I want to talk a out managing encrypted databases. As an admin tasked working with encrypted data, I need to not only manage the data in the database itself, but I also need to handle a lot more failure points when using encryption. The most obvious of them is that if you have an encrypted database in the first place, then the data you are protecting is very likely to be sensitive in nature.

That raise the immediate question of who can see that information. For that matter, are you allowed to see that information? RavenDB 4.0 has support for time limited credentials, so you register to get credentials in the system, and using whatever workflow you have the system generate a temporary API key for you that will be valid for a short time and then expire.

What about all the other things that an admin needs to do? The most obvious example is how do you handle backups, either routine or emergency ones. It is pretty obvious that if the database is encrypted, we also want the backups to be encrypted, but are they going to use the same key? How do you restore? What about moving the database from one machine to the other?

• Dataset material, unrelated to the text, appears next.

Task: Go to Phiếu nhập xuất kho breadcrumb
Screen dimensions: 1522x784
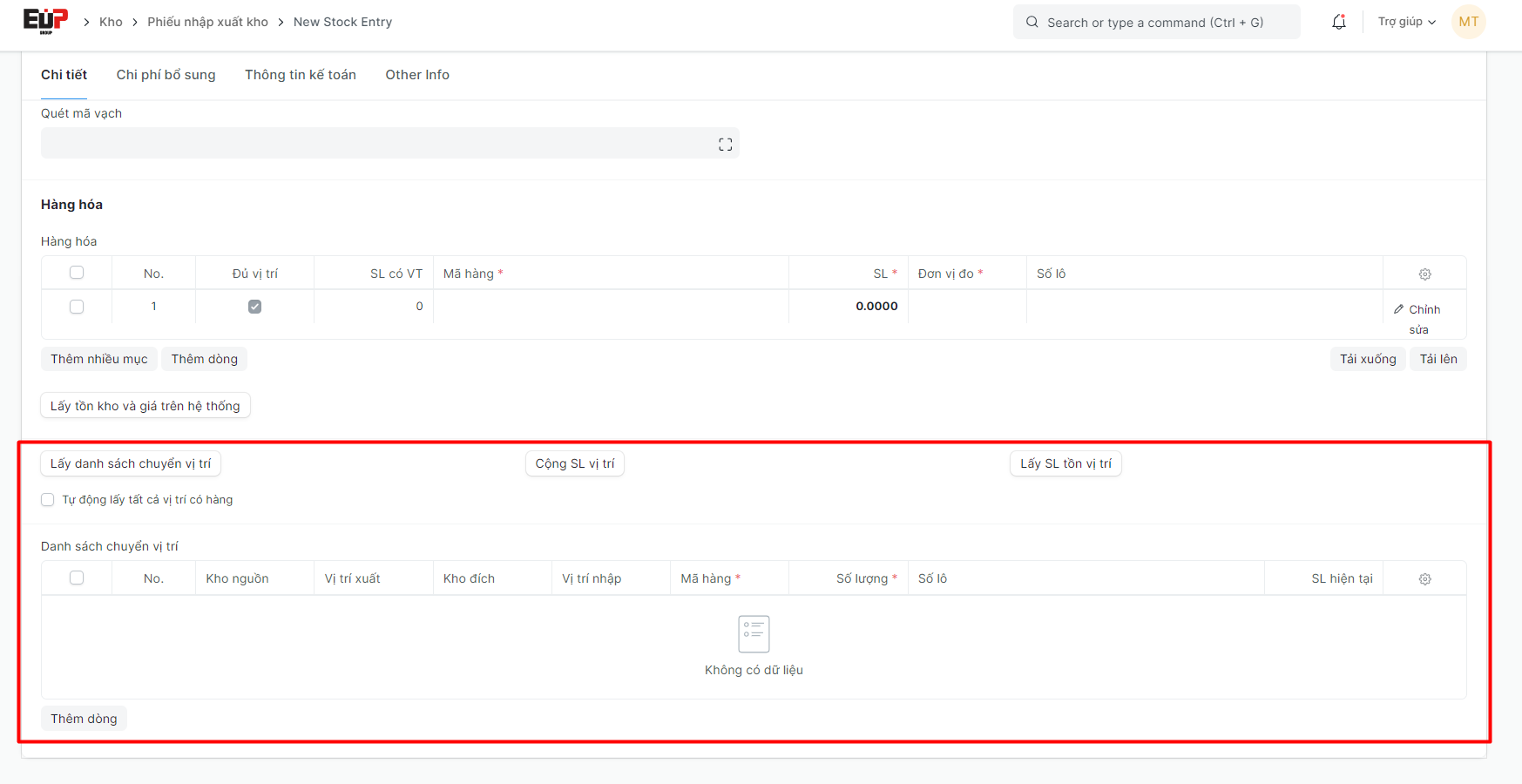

In the end, it all hangs on the notion of keys. When you create a new encrypted database, we’ll generate a key for you, and require that you confirm for us that you have persisted that information in some manner. You can print it, download it, etc. And you can see the key right there in plain text during the db creation. However, this is the last time that the database key will ever reside in plain text.

So what about this QR code, what is it doing there? Put simply, it is there to capture attention. It replicates the same information that you have in the key itself, obviously. But what for?

The idea is that users are often hurrying through the process, (the “Yes, dear!” mode) and we want to encourage them to stop of a second and think. The use of the QR code make it also much more likely that the admin will print and save the key in an offline manner, which is likely to be safer than most methods.

So this is how we encourage administrators to safely remember the encryption key. This is useful because that give the admin the ability to take a snapshot on one machine, and then recover it on another, where the encryption key is not available, or just move the hard disk between machines if the old one failed. It is actually quite common in cloud scenarios to have a machine that has an attached cloud storage, and if the machine fails, you just spin up a new machine and attach the storage to the new one.

We keep the encryption keys secret by utilizing system specific keys (either DPAPI or decryption key that only the specific user can access), so moving machines like that will require the admin to provide the encryption key so we can continue working.

The issue of backups is different. It is very common to have to store long term backups, and needing to restore them in a separate location / situation. At that point, we need the backup to be encrypted, but we don’t want it it use the same encryption key as the database itself. This is mostly about managing keys. If I’m managing multiple databases, I don’t want to record the encryption key for each as part of the restore process. That is opening us to a missed key and a useless backup that we can do nothing about.

Instead, when you setup backups (for encrypted databases it is mandatory, for regular databases, optional) we’ll give you the option to provide a public key that we’ll then use to encrypted the backup. That means that you can more safely store it in cloud scenarios, and regardless of how many databases you have, as long as you have the private key, you’ll be able to restore the backup.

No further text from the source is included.